Growth in these sectors is the holy grail of economic development, and something to be celebrated – but it presents challenges, too. Firstly, like other UK cities, London has stubbornly persistent levels of unemployment – the claimant count increased by 40,000 (around 25 per cent) over the decade, despite the growth in job numbers. The jobs being created are not in the sectors that are easily accessible to people with low skills levels. At the same time, entrepreneurs in London’s growth sectors are complaining that finding people with the right specialist and generic skills is one of the biggest problems they face in seeking to grow their businesses.

London also faces a growing affordability crisis, particularly in housing costs. Demand for new housing has outstripped supply by a factor of three: in the decade when London’s population grew by more than a million, its housing stock grew by less than 300,000. Combined with the popularity of property – even unoccupied property – as an asset for investment, this has fuelled spiralling house prices, with the average house costing more than 30 times the average wage in super-prime central London boroughs.

This affordability crisis is pushing many Londoners on modest incomes, including people in entry-level jobs in London’s growth sectors, out of the inner city to places where property costs may be cheaper. But high transport costs still inflict a heavy toll. The Centre for London’s report Hollow Promise called these people, earning less than average but above the benefits threshold, ENDIeS: people who are employed but with no disposal income or savings.

There is also evidence that some are moving even further afield than London’s suburbs: commuting from outside London grew by about ten per cent between 2001 and 2011, and recent reports showed that young Londoners are moving away from the capital in record numbers. In 2012-13, indeed, there was a net outflow of 22,000 30-something workers. This is leading to resurgent populations and job markets; but is also putting pressure on housing in other southern cities like Oxford, Cambridge and Brighton. These are seeing London-esque gaps between house prices and earnings, in part as a result of local wages lagging behind the house prices that London commuters can pay.

Taken together, housing affordability and skills are two of the capital’s biggest challenges, as reflected in business group London First’s recent London 2036: an agenda for jobs and growth report. Unless we build more housing and other infrastructure, and invest in our skills base, London’s long-term position as one of the pre-eminent world cities could be threatened.
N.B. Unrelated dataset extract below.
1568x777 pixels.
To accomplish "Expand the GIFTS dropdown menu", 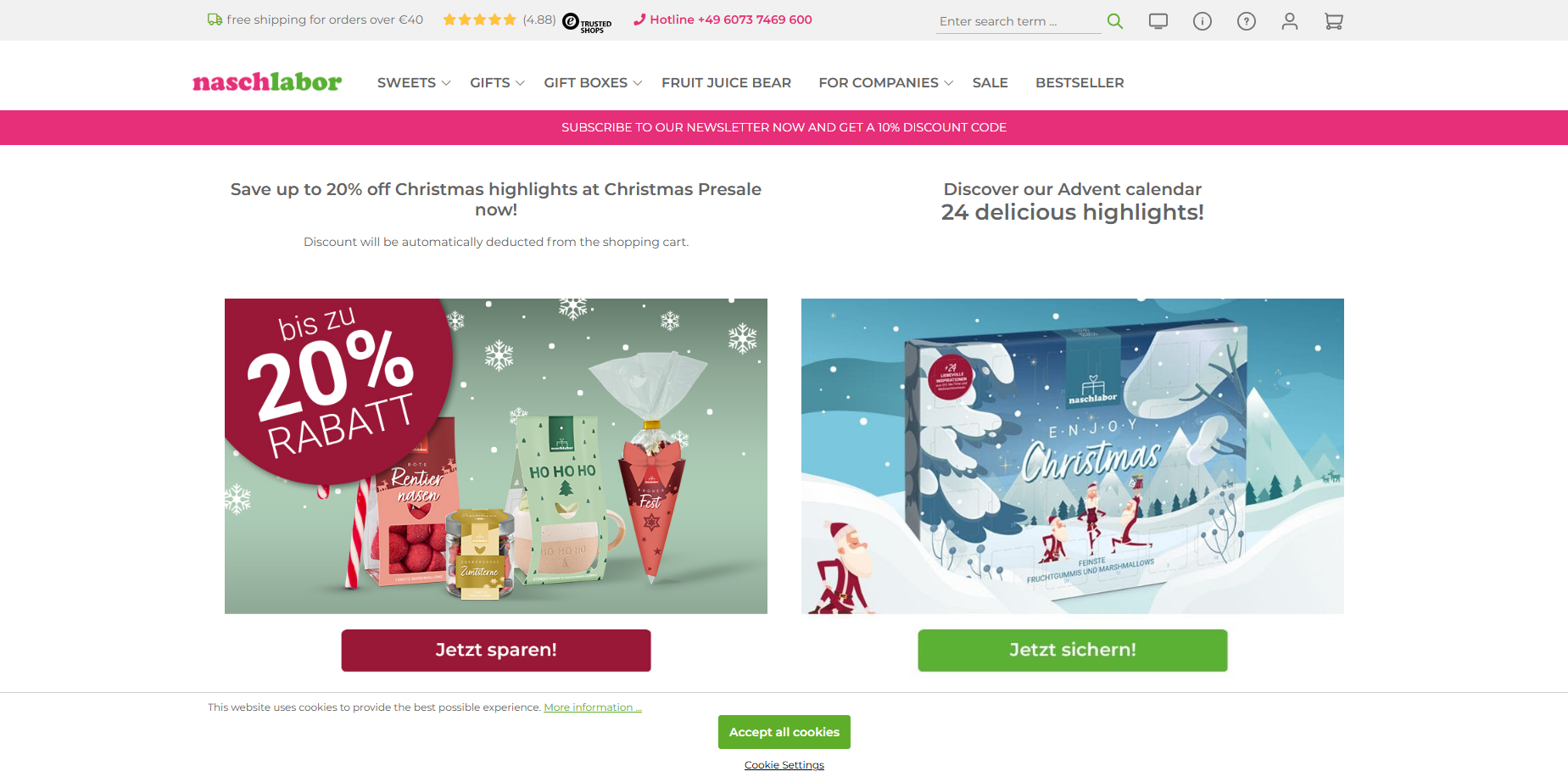I will coord(498,82).
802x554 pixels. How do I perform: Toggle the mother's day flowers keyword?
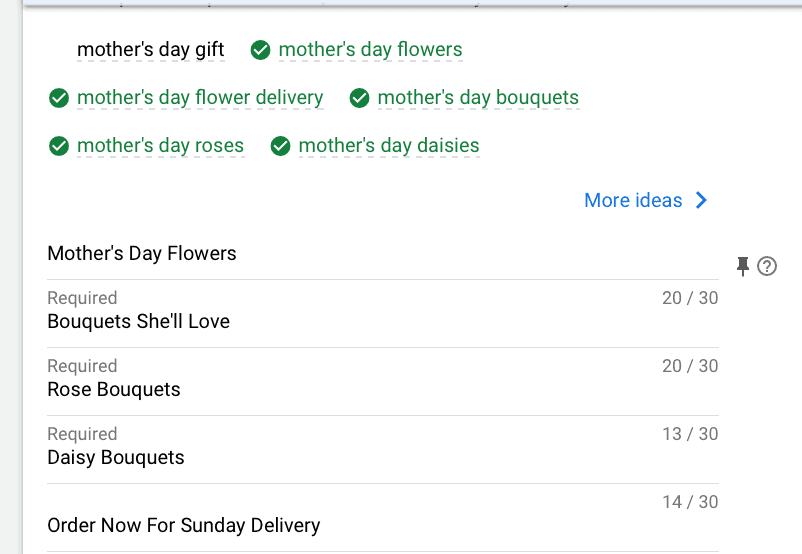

Does this matter? For better or worse, London’s success over the last decade has been built on its appeal as the destination for skilled workers, from the UK and beyond. This has resulted in a skewed economy, for sure. The distribution of resources, talent and infrastructure has been meant a north/south (or, more accurately, an SE/rest of UK) divide.

But a more balanced economy could also be a less prosperous one. Talent has been concentrated in London, a pre-eminent global city; the alternative is not that we have multiple global cities, but that we have none, and that a big chunk of the business coming into the UK disappears.

Knowledge intensive businesses are not sentimental or nationalistic; with the right infrastructure in place, they can easily sell their services across borders. What they depend on above all is a highly skilled workforce; they will operate from whichever cities can offer them this workforce at competitive rates.

London offers not only the critical mass of high-skilled workers, but the infrastructure and the cultural energy which attracts the biggest, and most lucrative, international employers. Over the last ten years it has become increasingly important to the country’s economy. But if London continues to become unaffordable to everyone but the richest and the luckiest, it will lose the skills that have supported its growth, and growth across the UK.

Some firms may follow the talent to Birmingham or Bristol, and many would welcome that type of rebalancing within the UK economy. But a large number of firms would move to Berlin or Barcelona – and we will all lose out.

The UK’s regions may have lost out from internal migration, but they shouldn’t necessarily welcome the tide turning against the capital. Economically, at least, the affordability crisis in London could become a big problem for all of us.